Toilets in Trees: Art or The Best Art?

If I tell you that something is art, it automatically is. No matter how un-artistic it may seem, or how much on fire filing cabinets it may be. Art. I called it. It is that thing. That’s just how art works. I mean, you can not like it all you want, you can critique it and dub me a talentless pile of trust funds that couldn’t art if bitten by a radioactive art. But still, it’s art ’cause I says so!

Originally posted on Your Daily Media

​I have explored the question of “What is Art?” many times over as I share with you the world wide webbing masses, the many sparkling jewels that I have uncovered in my travels across the craggy internet landscape.
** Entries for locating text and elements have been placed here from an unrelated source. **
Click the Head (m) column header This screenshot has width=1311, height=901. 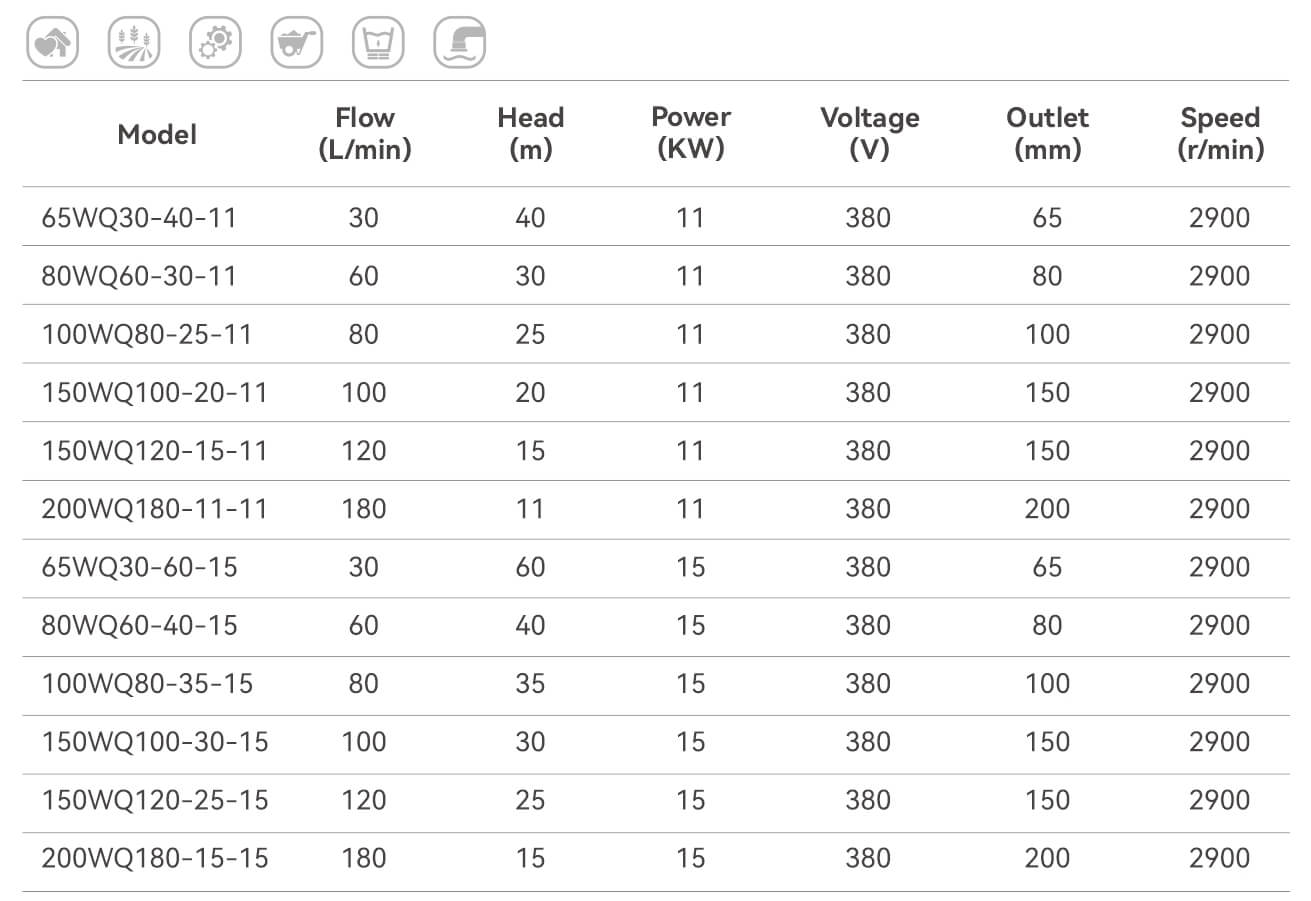pyautogui.click(x=530, y=134)
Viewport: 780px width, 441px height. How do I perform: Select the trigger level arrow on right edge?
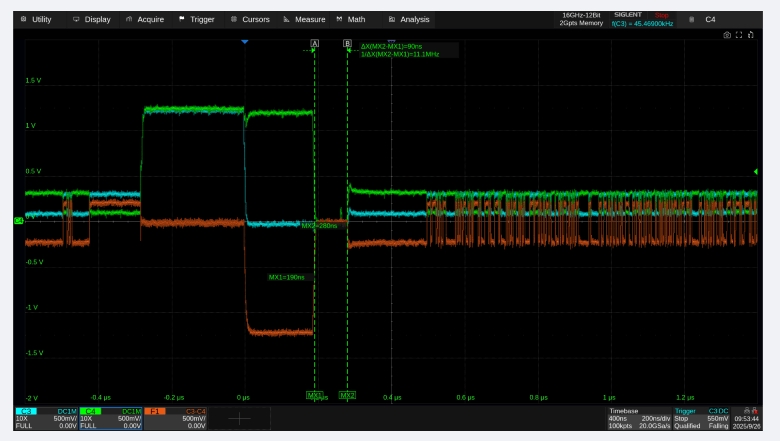(x=755, y=172)
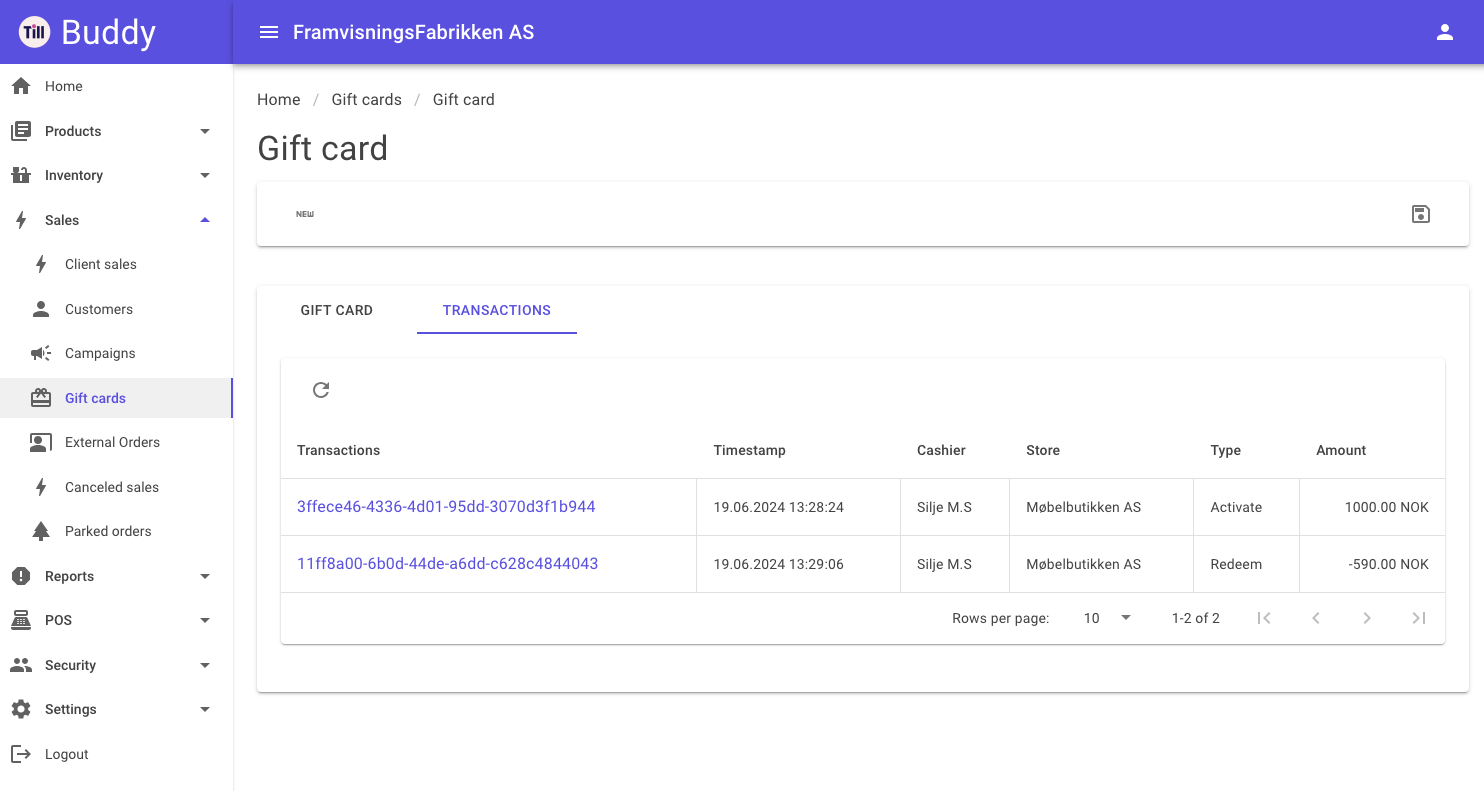Open the user account icon
Viewport: 1484px width, 791px height.
tap(1444, 32)
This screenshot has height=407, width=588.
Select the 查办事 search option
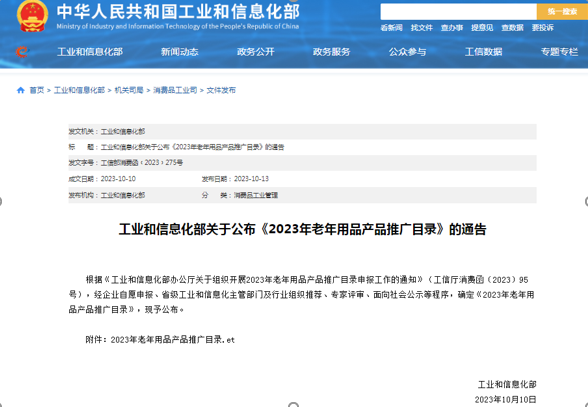point(452,28)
From rock classics being covered by classically trained musicians, to varied forms of expression in the subways of Swedenand America. “Face Ninjaing” and “Tree Listening”. Eastern Europeans taking pictures of climbing things and being hit in the face with other things and all manner of Asianself expression. So, given my extensive experience in this field, I think I am probably the most qualified person on all of the internets to pass judgement as to whether a Colorado man hanging toilets from his trees constitutes “art”.

Bringing culture to Colorado.

This installment in Colorado Springs entitled “Craptacular” (I assume), has been ordered to be removed by code enforcement officers citing a “rubbish ordinance” that is “designed to protect the public health, safety and welfare of citizens by eliminating and controlling rubbish in the country”.

But what the art-bashing El Paso County Code Enforcement Officer, Gayle Jackson, is failing to understand is that upon choosing porcelain as the medium for his expression, the unnamed Colorado Springs artist in question has transformed what, to the untrained eye, may seem to be rubbish, into the means by which they are sharing their soul with the world. The art was also going to be serving as a functional augmentation to the neighborhood in general, above and beyond its aesthetic contribution, the artist planned on it doubling as bird feeders.

Clearly this piece represents suburban sprawl and its devaluation of American culture. Or poop.

Art is meant to be provocative, to evoke a reaction from all those who take it in. To dismiss this piece as “rubbish” simply because it is not something that you immediately appreciate is to diminish the global art landscape, snuffing out a light that might otherwise enrich other lives.

Or some guy just hung a couple potties from a tree for giggles. It’s hard to tell with art.